Le réservoir alimente en eau 30 millions de personnes, incluant Las Vegas, les métropoles de l’Arizona, du Nouveau-Mexique et du Colorado, et une partie de la Californie et du Mexique.

Le niveau de l’eau dans le lac Mead est tombé en août à 1087 pieds (331 mètres) au-dessus du niveau de la mer, ou seulement 40% de sa capacité. C’est son niveau le plus bas depuis 1956, et il devrait perdre encore 9 pieds d’ici la fin de l’année. S’il devait atteindre les 1075 pieds —ce qui ne s’est jamais produit depuis la construction du barrage— une entente entre sept États américains et le Mexique prévoit qu’il faudra commencer à rationner l’eau.

La cause première est une sécheresse prolongée : il y a maintenant 11 ans que les précipitations dans tout le bassin du Colorado sont inférieures à la moyenne. Par une gestion plus serrée des réserves du lac Mead et d’un second réservoir, le lac Powell, les autorités sont parvenues à retarder l’échéance des 1075 pieds. Et elles espèrent être sauvées par un hiver plus humide, qui amènerait davantage de neige sur les sommets du Colorado.
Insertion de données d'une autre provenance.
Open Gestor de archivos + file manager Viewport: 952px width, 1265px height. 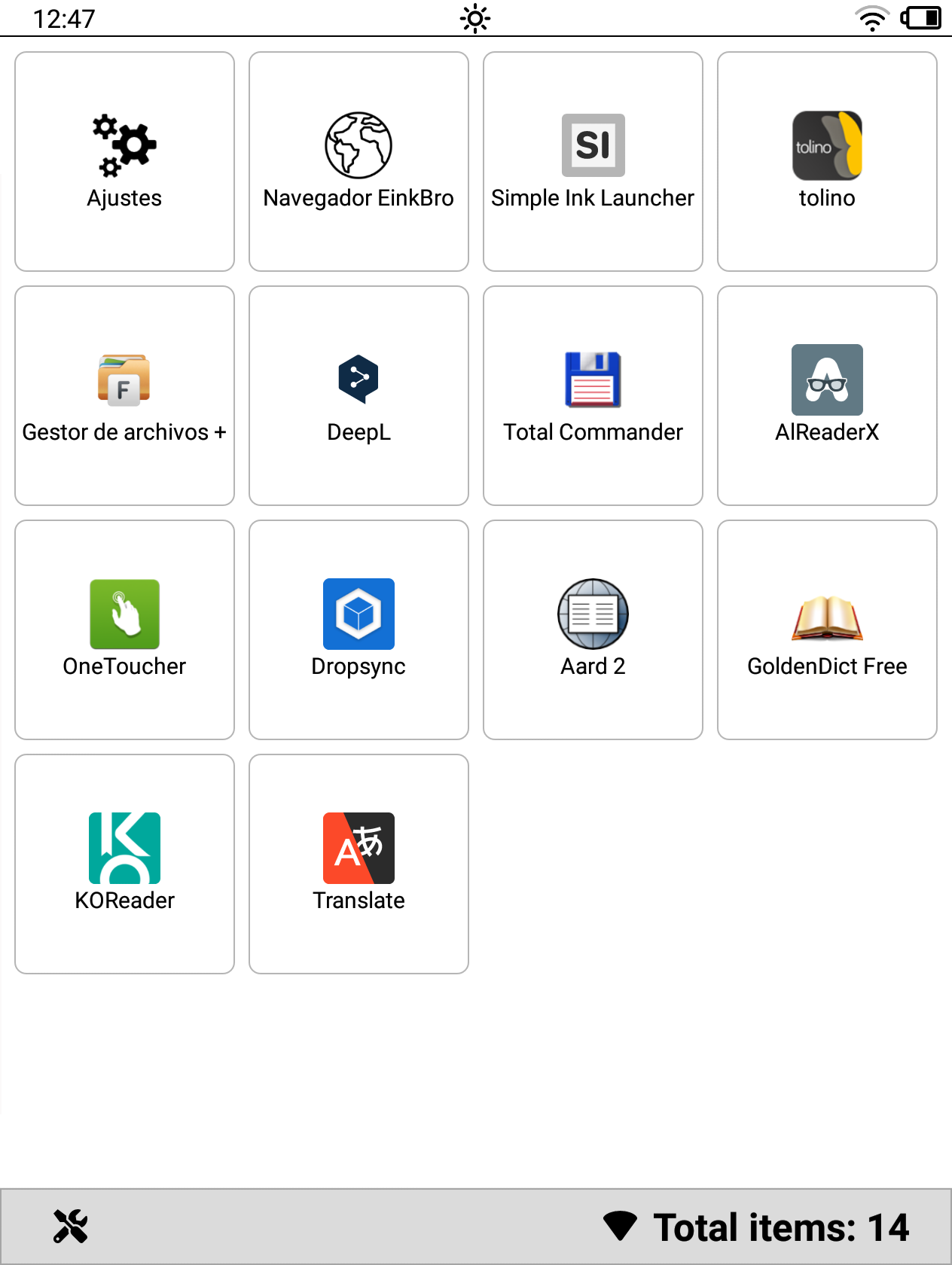click(124, 395)
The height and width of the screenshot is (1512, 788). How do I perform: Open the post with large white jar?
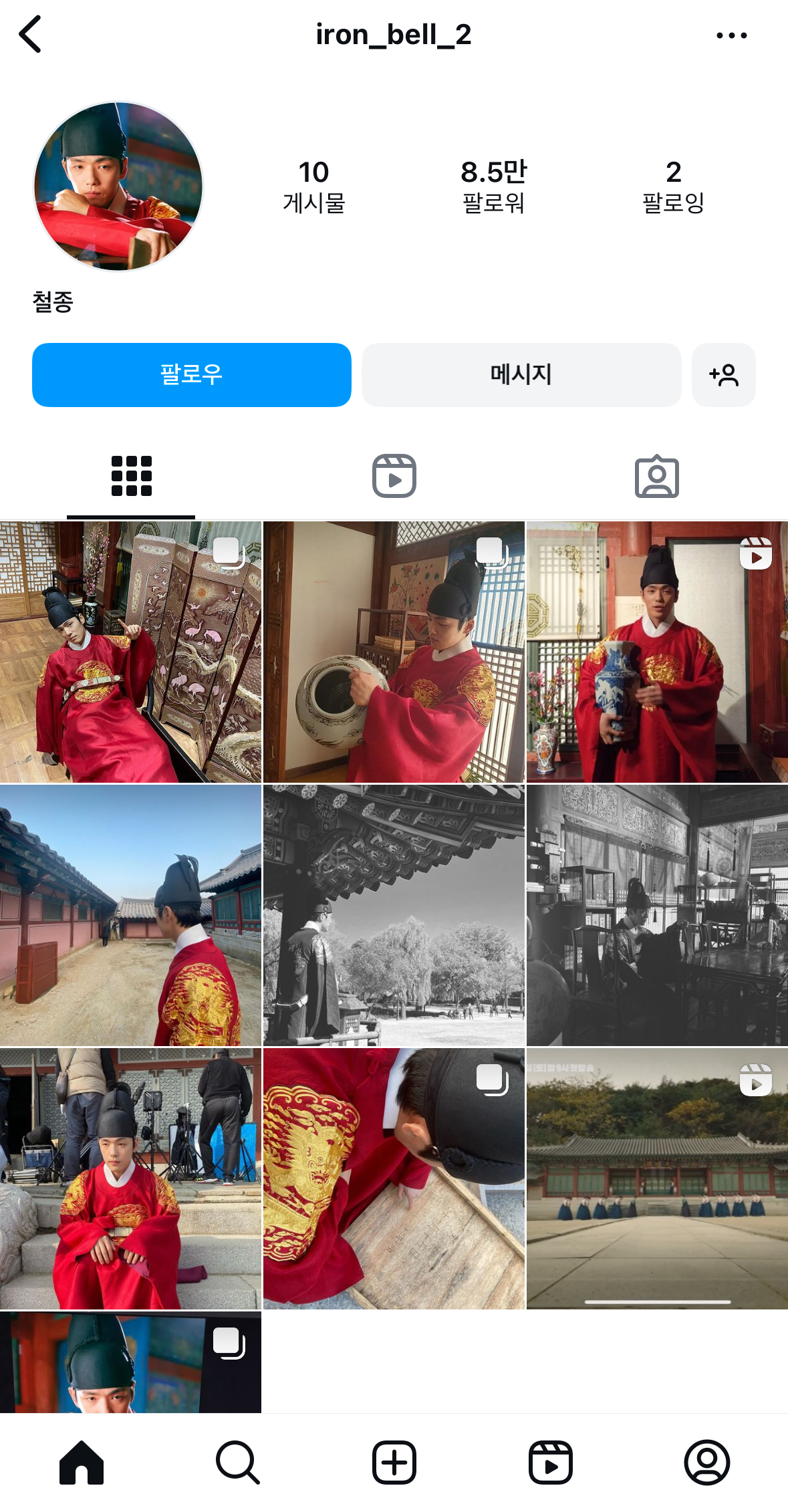click(x=394, y=652)
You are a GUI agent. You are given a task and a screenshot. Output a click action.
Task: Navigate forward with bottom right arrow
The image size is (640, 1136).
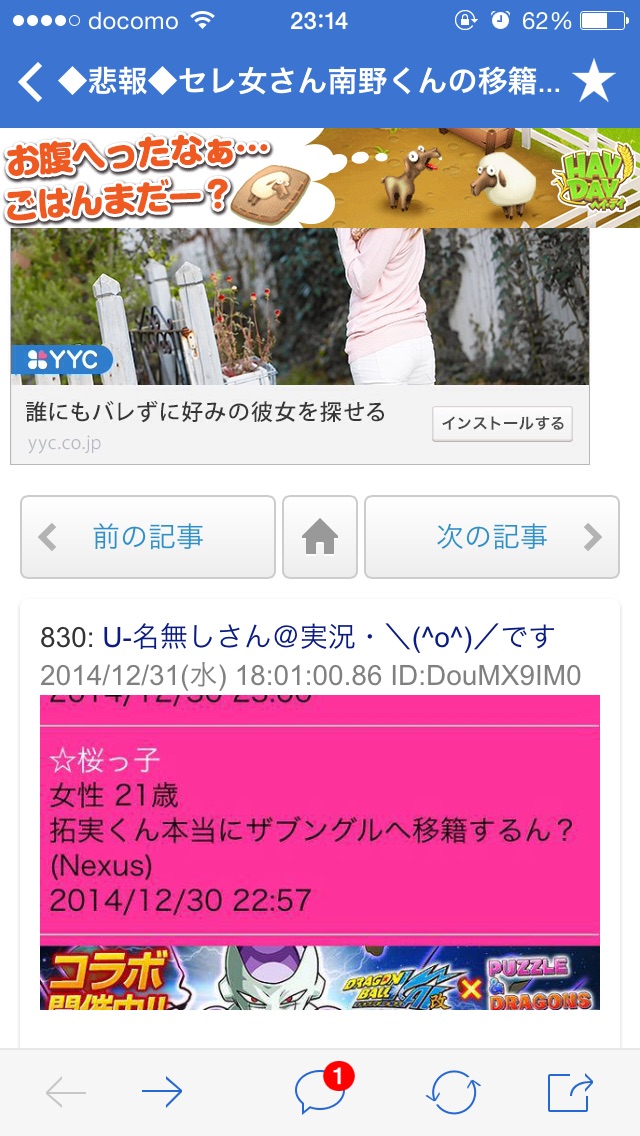(162, 1093)
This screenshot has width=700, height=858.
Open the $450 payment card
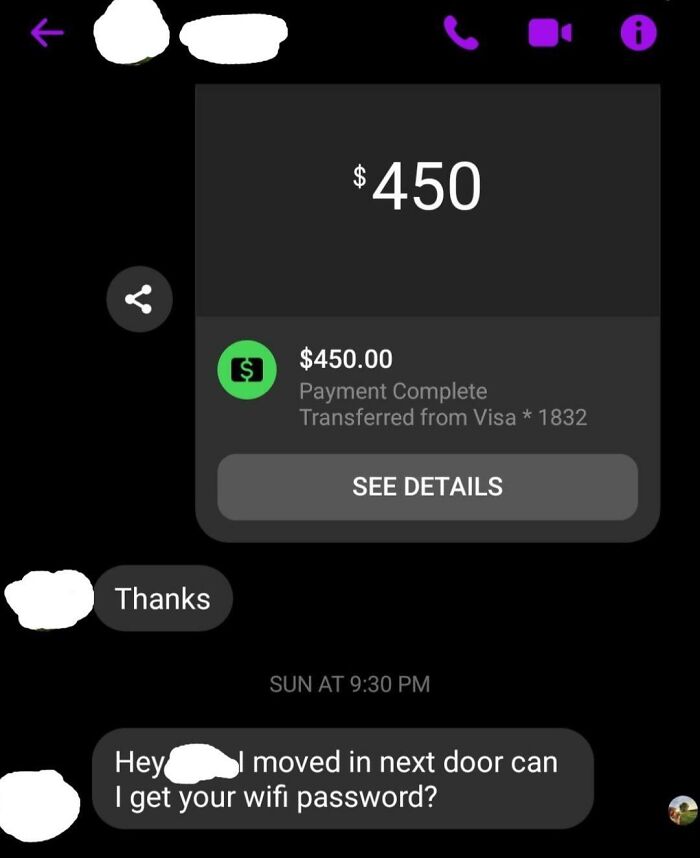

S'il y a plus de neige, le niveau de la rivière monte au printemps, puis le niveau du réservoir. Tout ce qu’il nous faut, « c’est du temps », explique au Arizona Republic le directeur du Projet Arizona Central, qui gère les canaux apportant l’eau de la rivière Colorado jusqu’aux grandes villes de Phoenix et Tucson.

L’illusion d’une eau illimitée

Mais à long terme, le problème pourrait être plus grave. Dans un article intitulé « Les fausses promesses du barrage Hoover », l’auteur Michael Hiltzik écrivait en juillet :

[ Cette sécheresse d’une décennie ] nous rappelle combien les promesses du barrage Hoover étaient irréalistes. Les délégués des sept États qui se rencontrèrent en 1922 (...) furent amenés à croire que la rivière, une fois contrôlée, fournirait toute l’eau dont leurs États pourraient jamais avoir besoin pour réaliser leurs rêves d’irrigation, de développement industriel et de croissance urbaine.

Le barrage Hoover, dit-il « a construit l’Ouest » américain. Mais il l’a aussi « emprisonné dans la camisole de force d’un appauvrissement progressif de l’eau ».

La promesse d’une eau et d’une énergie abondantes ont encouragé les fermiers à planter les cultures les plus assoiffées; et il a donné aux urbains l’impression que nous pouvons arroser nos pelouses chaque jour sans nous inquiéter des gaspillages et des fuites.

Les tensions pourraient s’étendre jusqu’au Canada : c’est en prenant conscience que leur rivière Colorado ne pourra pas répondre indéfiniment à une demande croissante que plusieurs Américains imaginent depuis 20 ans d’ambitieux plans pour détourner l’eau des Grands lacs vers le sud.

Dans l'immédiat, si la baisse prévue cette année se poursuit, le niveau de l’eau pourrait atteindre en octobre son niveau le plus bas depuis 1937 —deux ans après l’inauguration du barrage. Et l’année 2010 est, dans le Pacifique, une année El Nina, laquelle entraîne traditionnellement un climat plus chaud et plus sec à l’intérieur des terres.

[ Ajout, 18 octobre ] Le niveau de l'eau dans le lac Mead continue de baisser comme prévu, et a atteint aujourd'hui 1083,09 pieds, un record de 75 ans. ]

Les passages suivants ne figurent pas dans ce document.